**What to do**
(A) In the article on the fungus that hides from the immune system, which journal published the study?
(B) Continue the article on the fungus that hides from the immune system, starting right after its last sentence.

Page text: Begin

Researchers find new evidence that a 'smart, fungi' can be hard to find

Researchers find new evidence that a 'smart, fungi' can be hard to find

A team of experts have discovered that a common fungus that infects humans can not only predict an imminent attack from the immune system, it will even change its appearance to hide from it.

New research from the University of Aberdeen, has found that Candida albicans, the fungus that can cause thrush, has evolved the ability to predict an attack by the immune system and so alters its surface markings to avoid detection.

Although harmless to most healthy individuals, Candida albicans can be deadly to patients with weakened immune systems and can lead to serious fungal diseases such as candidiasis which affects around 1000 patients in the UK per year and can prove fatal in up to half of cases.

This study, published in Nature Communications, is the first to show in detail how this fungus evades the immune response and could lead to new more effective ways to target fungal infections.

The Medical Research Council (MRC) funded research was conducted at University of Aberdeen’s Fungal Group in the MRC Centre for Medical Mycology.

Dr Delma Childers, research team member and Lecturer in Medical Sciences at University of Aberdeen, said: “‘Candida albicans is not a concern in day-to-day life. However, it can be a serious problem for very vulnerable patient groups, so it’s important to understand how this fungus exploits conditions inside us to survive. Then we can look for new ways of combatting this infection.

Page text: End
Given material: Begin

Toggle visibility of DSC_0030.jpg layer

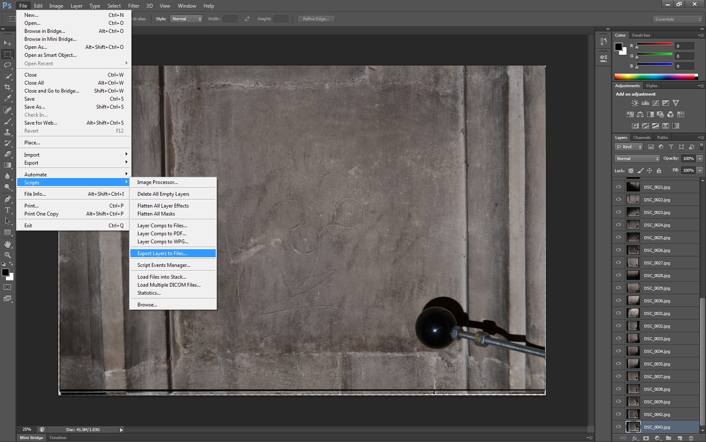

Given material: End

**Solved problems**
(A) Nature Communications.

(B)
“We found that Candida albicans can ‘camouflage’ its cell surface from immune cells after sensing many different signals present in its environment. These findings suggest that this fungus can anticipate imminent immune attack and react quickly to avoid detection.”

Professor Alistair Brown, who recently relocated with the MRC Centre for Medical Mycology to University of Exeter, said: “What we found is important.  We discovered that Candida is a moving target for our immune defences, changing its surface and camouflaging itself to hide from these defences. 

“This discovery is important because it presents the opportunity, in the future, to develop drugs that denude Candida of its camouflage and allow our immune defences to clear the infection.”